By the way pert, you probably have forgotten that you can type a #define by writing:
#define DIM (byte)0x20;
Then you get bytes instead of ints.

mojoehand:
Being a newbie, I have no idea how to extend the class, as you have suggested. For now, the use of namespace seems to be the best solution. It allows me to use the constants and avoids possible collision with similar names in other modules.

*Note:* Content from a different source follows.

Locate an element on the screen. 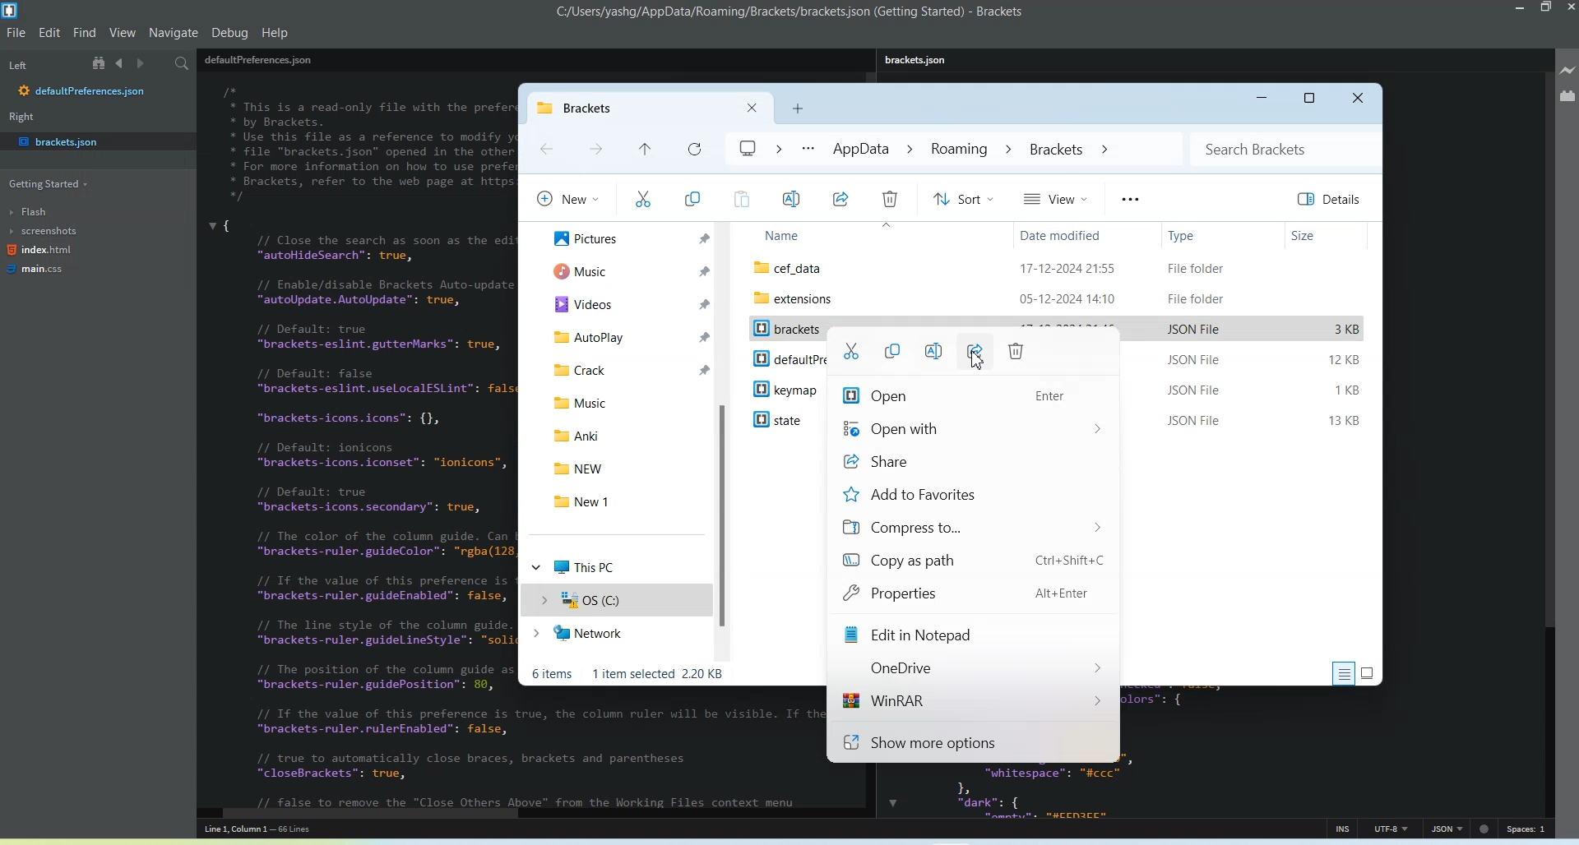  Delete is located at coordinates (1017, 351).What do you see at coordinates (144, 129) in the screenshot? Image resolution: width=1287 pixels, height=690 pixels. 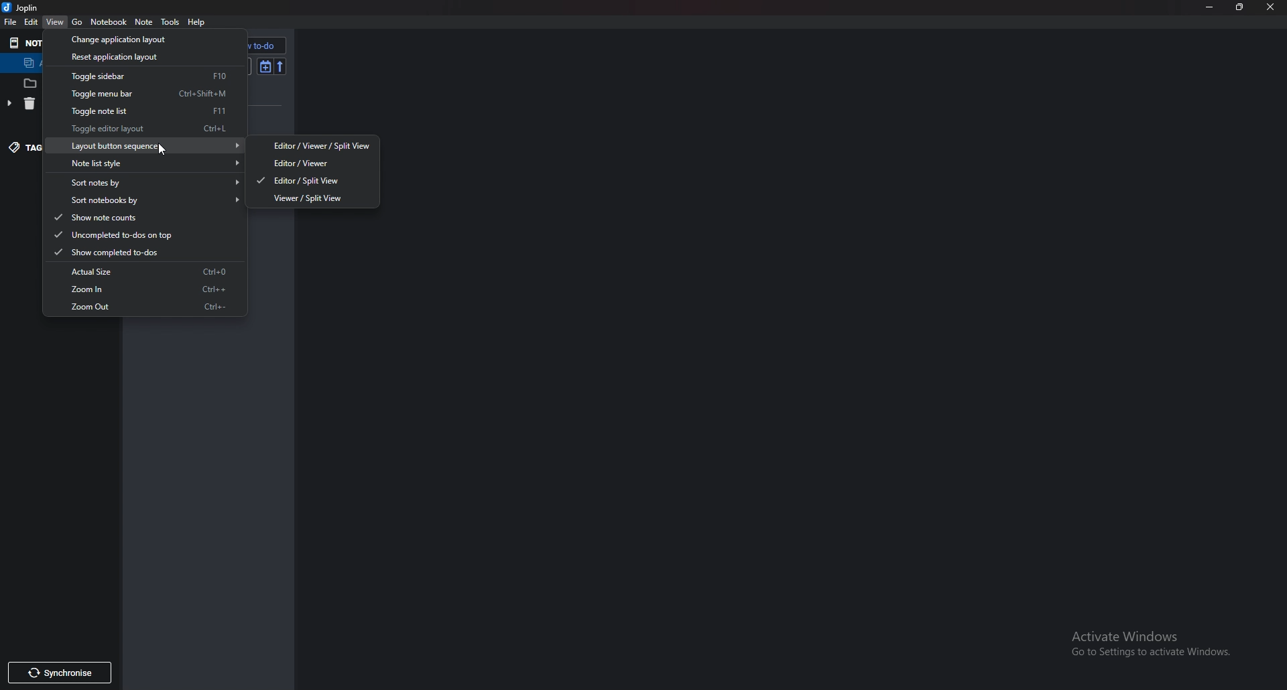 I see `toggle editor layout` at bounding box center [144, 129].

It's easier than it sounds. The meat of it is in the constructor. Once you get the hang of it you will never go back.
.h:

// LedSegment.h
//
//************************************************
// extend LedControl to add a few custom conveniences
//
//************************************************

#include <Arduino.h>
#include <LedControl.h>
#include <avr/pgmspace.h>

#define SEMICOLON 0x09
#define HYPHEN 0x01
#define BLANK 0x00

class LedSegment : public LedControl
{
  public:
    LedSegment(int dataPin, int clkPin, int csPin, int numDevices);

    void init();
    void setIntensity(byte bright);
    void print2digits(byte device, byte pos, byte val, byte leadingZero, byte decimal);

  private:
    int numOfDevices;

};

// end class

.cpp:

#include <LedSegment.h>

//************************************************
// extend LedControl to add a few custom conveniences
//


// constructor:
LedSegment::LedSegment(int dataPin, int clkPin, int csPin, int numDevices)
  : LedControl(dataPin, clkPin, csPin, numDevices)
{
  numOfDevices = numDevices;
}


void LedSegment::init()
{
  for (int i = 0; i < numOfDevices; i++)
  {
    shutdown(i, false);
    LedControl::setIntensity(i, 0);
    clearDisplay(i);
  }
}

void LedSegment::setIntensity(byte bright)
{
  for (byte i=0; i<numOfDevices; i++)
  {
    LedControl::setIntensity(i, bright);
  }
}

void LedSegment::print2digits(byte device, byte pos, byte val, byte leadingZero, byte decimal)
{
  setDigit(device, pos, val%10, decimal);

  if (val < 10 and not leadingZero)
    setRow(device, pos+1, 0);
  else
    setDigit(device, pos+1, val/10, false);
}

// end of class definitions

AxeMurderer:
Actually in my own code I like static const class members because it forces me to be clear about using them & it isolates them from the rest of my code. For that class, all the instances will have a unique understanding of what DIM means. Outside, I must clearly specify which version of DIM I want because I'm obligated to use the ClassName::DIM syntax to use it. If there's another class with the same name in it, then when I want the second one... ClassName2::DIM makes it clear.

I agree that's the best way to do it but mojoehand wanted a way to avoid having to specify the class when using DIM in the sketch so I thought using the namespace would be a reasonable way to achieve that without creating the potential for conflicts for other users of the library. I actually have used the namespace system in my own libraries before for strings because I haven't found a way to put them in the class, though there's probably a way to do it I just don't know about.